Desde o momento que recebi o livro emprestado por um amigo e dei uma primeira folheada, eu já sabia que não resistiria à tentação, que a coisa iria virar crônica.

      Mas vamos à obra, com pressinha, antes de perder o embalo.

      Je suis le cahier appartenant à Monsieur Picasso peintre (Eu sou o caderno que pertence ao Sr. Picasso pintor). Assim mesmo. Trata-se da reprodução da capa de um dos cadernos falando na primeira pessoa. Virando título de um livro contendo uma coleção de 175 cadernos, a frase ficou especialmente sugestiva devido à grande quantidade de referências que temos hoje a respeito da personalidade de Picasso.

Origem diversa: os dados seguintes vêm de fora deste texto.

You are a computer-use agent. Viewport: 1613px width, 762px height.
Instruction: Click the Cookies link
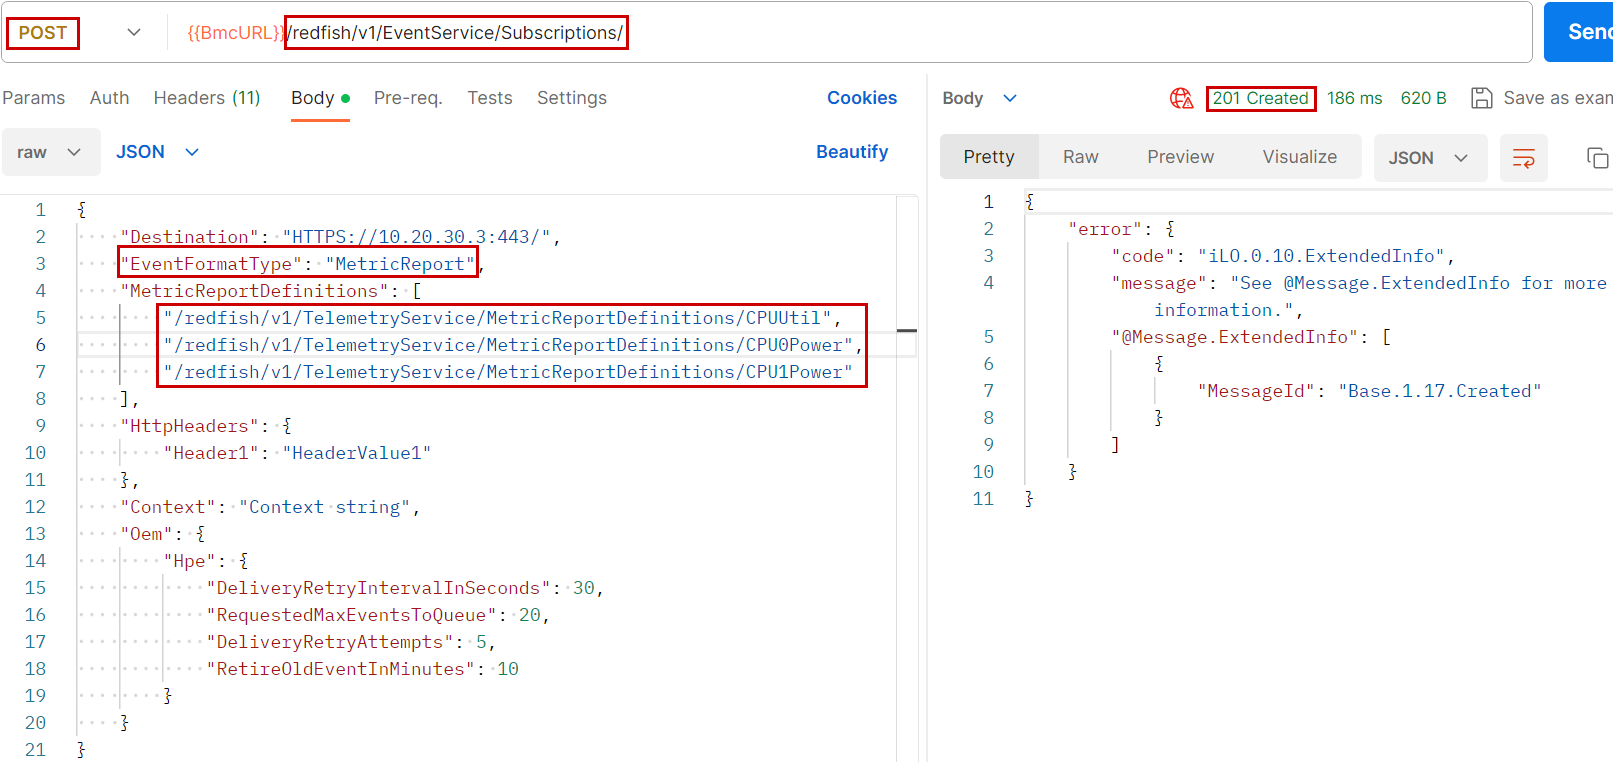861,98
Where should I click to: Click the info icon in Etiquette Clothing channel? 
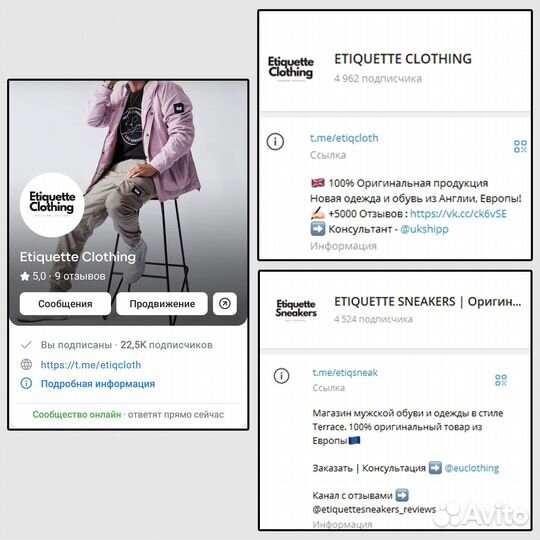click(x=275, y=142)
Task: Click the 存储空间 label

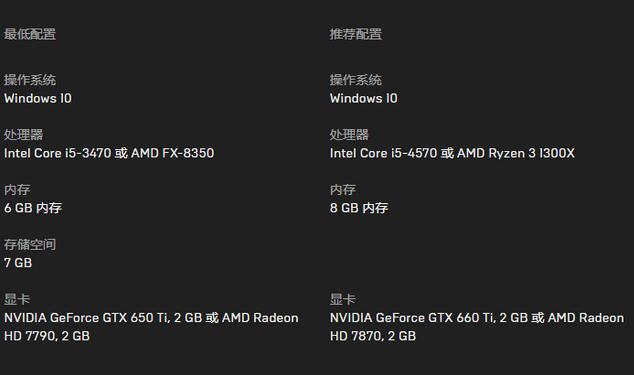Action: click(x=30, y=244)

      Os tais cadernos que Picasso começou a rabiscar aos 13 anos de idade constituem um emocionante documento da dimensão da sua genialidade e da coerência da sua linguagem plástica. São desenhos, aquarelas, creions coloridos… são centenas de imagens que ora são meros exercícios de sínteses ou de tradução informal de qualquer figura ou de qualquer detalhe (às vezes repetidos até a exaustão)… ora são ensaios e estudos de variantes de personagens e composições que encontraremos em obras suas um pouco mais tarde. Virando as páginas do livro e curtindo as reproduções uma por uma, o observador percebe algo que vai além da fruição estética. Ele fica impregnado por uma espécie de magia que vai além disso. Ele fica seduzido por uma linguagem plástica que é de Monsieur Picasso, só dele, inconfundível.

      Nada a estranhar, pois isso acontece com toda a arte de Picasso. Quem conhece um pouco as obras dele, ainda que através de reproduções, sabendo distinguir um quadro da fase azul de um quadro da fase rosa, reconhecendo um quadro cubista, e se já foi apresentado a “Les Demoiselles d’Avignon”, reconhece de longe uma obra de Picasso. Ainda que este gênio do Séc. 20 se tenha dado ao luxo de mudar muitas vezes as propostas e os conceitos. Um Picasso é sempre um Picasso.

      Inconfundivelmente um Picasso.

      Um dia desses vou ressuscitar, pela imaginação, o velho Picasso  e vou passar um dia com ele, assim como fiz há três ou quatro anos atrás com uma crônica sobre Frans Post. Espero apanhá-lo em um dia de bom humor para poder fuçar no seu ateliê. Vou levar o livro dos seus cahiers para ele me contar algumas histórias que certamente estão atrás de muitos dos seus desenhos. Depois a gente vai almoçar no bistrô de sua preferência. Provavelmente vamos comer lulas e camarões graúdos e tomar vinho de Málaga que ele importa da Espanha para não esquecer suas raízes. Em chegando a noitinha vou pedir licença para contar para ele de que forma interpretava a sua obra no tempo em que eu dava aulas de História da Arte. Espero que ele concorde, pelo menos por complacência, pois passamos um dia gostoso, como se fôssemos velhos amigos. Aliás, acho que somos um pouco isso, devido às muitas décadas que eu passei cultivando o conhecimento da sua obra.

      Claro que, voltando para o Brasil, não vou contar esta história para ninguém. Porque ninguém iria acreditar. Aliás, com toda razão.